Responsables de las estaciones de servicio de toda Galicia mantendrán hoy una reunión urgente en Santiago para valorar el problema de cada provincia, con datos concretos y facturas de reparación de averías y de combustible sobre la mesa. Los resultados de esta reunión tienen previsto hacérselos llegar a CLH. Los responsables de los surtidores insisten en que ellos son meros vendedores de un producto que les suministra un tercero y que es el que creen que debe hacerse cargo de la situación.
Fuentes de las estaciones de servicio insisten en que están sirviendo actualmente un producto en buenas condiciones y que los casos nuevos que siguen apareciendo obedecen a depósitos cargados con el gasoil de una partida que, supuestamente, no respondía a todos los parámetros de calidad. Este extremo lo negó Repsol desde que trascendió el caso.
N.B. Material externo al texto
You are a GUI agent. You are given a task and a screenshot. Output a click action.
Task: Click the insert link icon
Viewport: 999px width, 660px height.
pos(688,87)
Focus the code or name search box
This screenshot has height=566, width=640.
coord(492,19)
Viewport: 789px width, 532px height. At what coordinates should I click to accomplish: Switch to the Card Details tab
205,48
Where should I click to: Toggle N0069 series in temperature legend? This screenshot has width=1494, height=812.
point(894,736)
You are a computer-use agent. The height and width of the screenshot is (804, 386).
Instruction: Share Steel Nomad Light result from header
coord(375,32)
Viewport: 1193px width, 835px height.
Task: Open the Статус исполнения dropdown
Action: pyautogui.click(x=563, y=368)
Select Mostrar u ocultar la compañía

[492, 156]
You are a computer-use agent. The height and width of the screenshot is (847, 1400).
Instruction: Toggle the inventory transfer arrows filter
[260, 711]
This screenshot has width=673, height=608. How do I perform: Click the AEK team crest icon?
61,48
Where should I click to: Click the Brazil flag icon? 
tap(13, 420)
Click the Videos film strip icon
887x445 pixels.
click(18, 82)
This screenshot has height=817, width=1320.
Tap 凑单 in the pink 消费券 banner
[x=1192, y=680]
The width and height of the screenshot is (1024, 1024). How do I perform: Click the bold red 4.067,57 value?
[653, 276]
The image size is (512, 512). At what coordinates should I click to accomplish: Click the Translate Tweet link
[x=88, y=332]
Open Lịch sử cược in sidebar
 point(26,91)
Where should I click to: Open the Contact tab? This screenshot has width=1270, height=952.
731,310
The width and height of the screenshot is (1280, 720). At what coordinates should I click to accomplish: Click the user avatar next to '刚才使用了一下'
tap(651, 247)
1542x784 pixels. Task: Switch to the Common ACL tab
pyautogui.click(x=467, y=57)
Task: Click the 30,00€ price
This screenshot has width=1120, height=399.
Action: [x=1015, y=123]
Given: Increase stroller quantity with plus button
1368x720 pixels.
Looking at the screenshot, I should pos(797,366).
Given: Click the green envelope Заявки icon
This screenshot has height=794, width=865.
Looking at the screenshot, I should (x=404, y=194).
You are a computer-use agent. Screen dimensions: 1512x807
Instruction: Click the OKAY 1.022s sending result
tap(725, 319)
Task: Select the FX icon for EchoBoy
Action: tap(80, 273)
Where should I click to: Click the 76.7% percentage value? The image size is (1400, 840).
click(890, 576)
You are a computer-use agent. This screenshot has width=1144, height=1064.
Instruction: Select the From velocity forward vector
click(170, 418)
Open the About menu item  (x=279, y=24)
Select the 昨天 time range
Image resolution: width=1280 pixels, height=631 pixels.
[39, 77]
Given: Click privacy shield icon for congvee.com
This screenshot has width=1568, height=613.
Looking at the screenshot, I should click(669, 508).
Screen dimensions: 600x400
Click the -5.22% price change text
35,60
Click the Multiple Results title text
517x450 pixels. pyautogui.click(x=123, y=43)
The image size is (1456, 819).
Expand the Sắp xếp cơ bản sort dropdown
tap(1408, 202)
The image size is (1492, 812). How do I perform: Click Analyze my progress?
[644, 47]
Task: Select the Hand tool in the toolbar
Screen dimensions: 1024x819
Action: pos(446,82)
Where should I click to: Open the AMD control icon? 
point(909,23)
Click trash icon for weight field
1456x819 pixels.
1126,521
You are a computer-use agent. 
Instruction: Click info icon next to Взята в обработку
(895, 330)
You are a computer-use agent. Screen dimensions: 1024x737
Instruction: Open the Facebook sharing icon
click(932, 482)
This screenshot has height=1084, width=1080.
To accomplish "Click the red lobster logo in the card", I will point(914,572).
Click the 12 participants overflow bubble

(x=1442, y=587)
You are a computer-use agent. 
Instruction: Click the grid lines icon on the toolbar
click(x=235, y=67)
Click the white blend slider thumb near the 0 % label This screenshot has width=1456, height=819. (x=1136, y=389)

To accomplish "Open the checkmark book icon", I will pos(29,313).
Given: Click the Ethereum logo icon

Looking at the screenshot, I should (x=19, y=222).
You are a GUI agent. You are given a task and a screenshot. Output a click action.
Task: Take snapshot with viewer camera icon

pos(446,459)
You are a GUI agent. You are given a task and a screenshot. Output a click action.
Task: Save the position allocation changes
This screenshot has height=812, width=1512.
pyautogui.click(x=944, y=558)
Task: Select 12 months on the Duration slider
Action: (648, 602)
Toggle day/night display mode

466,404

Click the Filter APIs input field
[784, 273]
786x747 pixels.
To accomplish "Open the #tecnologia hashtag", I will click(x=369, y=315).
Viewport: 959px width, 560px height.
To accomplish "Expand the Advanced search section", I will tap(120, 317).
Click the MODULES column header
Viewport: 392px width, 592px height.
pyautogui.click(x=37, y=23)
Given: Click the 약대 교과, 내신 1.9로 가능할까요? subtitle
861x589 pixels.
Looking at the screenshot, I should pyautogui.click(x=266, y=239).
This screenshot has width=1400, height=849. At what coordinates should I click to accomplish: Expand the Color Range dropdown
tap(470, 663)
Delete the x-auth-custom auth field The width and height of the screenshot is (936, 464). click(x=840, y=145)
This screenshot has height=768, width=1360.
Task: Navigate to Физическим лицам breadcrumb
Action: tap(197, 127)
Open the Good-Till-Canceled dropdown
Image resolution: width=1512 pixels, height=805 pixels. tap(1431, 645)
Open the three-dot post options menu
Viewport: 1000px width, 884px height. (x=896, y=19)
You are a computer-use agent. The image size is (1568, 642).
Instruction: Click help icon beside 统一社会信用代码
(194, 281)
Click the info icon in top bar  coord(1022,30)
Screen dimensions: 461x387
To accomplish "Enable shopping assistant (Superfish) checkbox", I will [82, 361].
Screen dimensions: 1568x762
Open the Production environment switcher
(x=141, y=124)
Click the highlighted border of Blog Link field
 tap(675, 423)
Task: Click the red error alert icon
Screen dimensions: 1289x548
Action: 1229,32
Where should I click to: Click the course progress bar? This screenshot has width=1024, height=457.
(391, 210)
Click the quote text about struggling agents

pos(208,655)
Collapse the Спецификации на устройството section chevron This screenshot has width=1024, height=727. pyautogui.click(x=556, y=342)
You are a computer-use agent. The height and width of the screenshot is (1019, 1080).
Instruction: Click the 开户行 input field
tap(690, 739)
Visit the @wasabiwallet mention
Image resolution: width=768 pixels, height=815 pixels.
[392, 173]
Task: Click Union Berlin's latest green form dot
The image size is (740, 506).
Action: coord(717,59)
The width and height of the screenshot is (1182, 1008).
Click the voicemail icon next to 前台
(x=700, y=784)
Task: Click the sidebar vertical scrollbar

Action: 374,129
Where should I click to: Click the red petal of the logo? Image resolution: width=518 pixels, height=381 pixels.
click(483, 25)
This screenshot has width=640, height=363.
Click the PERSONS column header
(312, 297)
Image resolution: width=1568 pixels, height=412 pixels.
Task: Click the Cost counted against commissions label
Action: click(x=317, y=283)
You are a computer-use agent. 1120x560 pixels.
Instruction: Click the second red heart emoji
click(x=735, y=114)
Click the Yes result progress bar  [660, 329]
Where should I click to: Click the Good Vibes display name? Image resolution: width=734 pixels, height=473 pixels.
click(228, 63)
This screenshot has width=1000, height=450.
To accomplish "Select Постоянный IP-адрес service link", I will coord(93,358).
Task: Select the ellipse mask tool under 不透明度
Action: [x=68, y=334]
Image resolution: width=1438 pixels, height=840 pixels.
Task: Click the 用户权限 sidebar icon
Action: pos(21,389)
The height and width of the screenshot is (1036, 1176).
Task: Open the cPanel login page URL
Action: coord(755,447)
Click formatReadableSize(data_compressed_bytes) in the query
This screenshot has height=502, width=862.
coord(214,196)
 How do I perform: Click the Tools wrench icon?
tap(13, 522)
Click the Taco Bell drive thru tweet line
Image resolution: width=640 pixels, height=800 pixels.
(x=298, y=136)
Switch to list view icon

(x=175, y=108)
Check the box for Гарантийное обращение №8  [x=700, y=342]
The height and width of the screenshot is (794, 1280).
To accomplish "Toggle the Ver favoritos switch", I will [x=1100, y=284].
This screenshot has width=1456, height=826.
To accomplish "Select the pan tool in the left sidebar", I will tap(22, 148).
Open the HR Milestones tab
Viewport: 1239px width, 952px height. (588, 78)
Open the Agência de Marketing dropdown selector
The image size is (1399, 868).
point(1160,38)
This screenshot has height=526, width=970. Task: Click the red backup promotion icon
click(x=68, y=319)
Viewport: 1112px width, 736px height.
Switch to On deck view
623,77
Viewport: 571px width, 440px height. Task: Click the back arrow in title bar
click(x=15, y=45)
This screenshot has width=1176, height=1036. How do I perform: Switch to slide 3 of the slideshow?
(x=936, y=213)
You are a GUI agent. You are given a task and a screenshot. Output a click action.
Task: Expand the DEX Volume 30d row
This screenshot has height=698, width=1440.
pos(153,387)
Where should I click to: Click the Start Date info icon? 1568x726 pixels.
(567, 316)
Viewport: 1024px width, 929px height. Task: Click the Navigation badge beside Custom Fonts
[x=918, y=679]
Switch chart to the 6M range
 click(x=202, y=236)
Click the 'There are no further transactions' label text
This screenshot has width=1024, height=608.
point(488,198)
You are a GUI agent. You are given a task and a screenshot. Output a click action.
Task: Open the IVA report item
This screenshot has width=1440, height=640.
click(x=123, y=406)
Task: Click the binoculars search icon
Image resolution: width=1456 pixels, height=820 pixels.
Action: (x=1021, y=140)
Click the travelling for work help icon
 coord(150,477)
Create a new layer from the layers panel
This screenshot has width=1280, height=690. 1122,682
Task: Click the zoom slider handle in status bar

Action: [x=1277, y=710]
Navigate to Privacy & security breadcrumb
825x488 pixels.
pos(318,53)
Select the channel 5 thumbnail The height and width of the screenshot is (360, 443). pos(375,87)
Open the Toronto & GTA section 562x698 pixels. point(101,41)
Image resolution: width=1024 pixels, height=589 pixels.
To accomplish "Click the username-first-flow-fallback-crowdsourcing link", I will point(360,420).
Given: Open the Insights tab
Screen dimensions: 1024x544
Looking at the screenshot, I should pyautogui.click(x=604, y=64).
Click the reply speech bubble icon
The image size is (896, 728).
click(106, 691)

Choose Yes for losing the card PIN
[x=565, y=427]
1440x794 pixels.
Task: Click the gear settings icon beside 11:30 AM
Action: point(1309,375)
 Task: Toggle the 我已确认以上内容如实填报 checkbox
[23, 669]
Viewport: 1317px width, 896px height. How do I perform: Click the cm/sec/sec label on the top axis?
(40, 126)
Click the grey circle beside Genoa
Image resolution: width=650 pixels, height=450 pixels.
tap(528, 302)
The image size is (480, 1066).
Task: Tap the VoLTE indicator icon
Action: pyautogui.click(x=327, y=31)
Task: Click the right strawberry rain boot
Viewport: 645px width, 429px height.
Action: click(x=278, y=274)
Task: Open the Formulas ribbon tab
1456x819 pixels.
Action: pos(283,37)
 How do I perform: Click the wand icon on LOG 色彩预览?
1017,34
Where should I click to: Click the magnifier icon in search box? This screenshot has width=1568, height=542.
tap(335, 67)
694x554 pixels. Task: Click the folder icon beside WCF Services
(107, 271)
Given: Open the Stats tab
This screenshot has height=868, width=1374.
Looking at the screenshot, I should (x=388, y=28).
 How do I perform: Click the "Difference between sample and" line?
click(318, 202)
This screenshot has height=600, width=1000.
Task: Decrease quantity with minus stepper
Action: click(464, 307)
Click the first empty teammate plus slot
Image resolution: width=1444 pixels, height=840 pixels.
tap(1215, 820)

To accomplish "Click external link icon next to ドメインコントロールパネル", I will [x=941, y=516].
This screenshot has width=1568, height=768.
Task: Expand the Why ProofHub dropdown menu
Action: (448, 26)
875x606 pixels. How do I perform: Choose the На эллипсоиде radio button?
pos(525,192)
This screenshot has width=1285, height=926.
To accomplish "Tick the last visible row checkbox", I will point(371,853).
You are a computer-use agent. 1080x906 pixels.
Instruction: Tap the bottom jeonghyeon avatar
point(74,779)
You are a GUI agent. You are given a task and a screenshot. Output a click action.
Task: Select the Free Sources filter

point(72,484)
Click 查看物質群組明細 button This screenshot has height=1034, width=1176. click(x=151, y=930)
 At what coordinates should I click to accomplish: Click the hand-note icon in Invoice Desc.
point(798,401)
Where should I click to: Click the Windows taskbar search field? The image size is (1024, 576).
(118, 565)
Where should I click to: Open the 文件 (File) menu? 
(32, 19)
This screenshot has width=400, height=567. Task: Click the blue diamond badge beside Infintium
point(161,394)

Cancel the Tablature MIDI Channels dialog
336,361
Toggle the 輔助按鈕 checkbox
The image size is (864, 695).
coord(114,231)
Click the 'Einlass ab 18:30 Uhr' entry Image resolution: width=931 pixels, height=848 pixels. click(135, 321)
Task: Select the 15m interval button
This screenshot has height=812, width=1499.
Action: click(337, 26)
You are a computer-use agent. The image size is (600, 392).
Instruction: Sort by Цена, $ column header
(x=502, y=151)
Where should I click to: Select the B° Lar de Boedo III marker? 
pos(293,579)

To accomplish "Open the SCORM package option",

Estaciones de servicio y concesionarios son los que están recibiendo directamente el chaparrón por un problema que, insisten, no es de su responsabilidad. Los segundos se apresuraron a incluir en las facturas la coletilla de que la garantía del vehículo no abarca a futuras averías derivadas de esta incidencia.
En Lugo no hay constancia de denuncias y una de las razones podría buscarse en que el importe de las facturas -90 euros en el caso de los camiones y algo más de 200 en los turismos- no justificaría otros trastornos y gastos.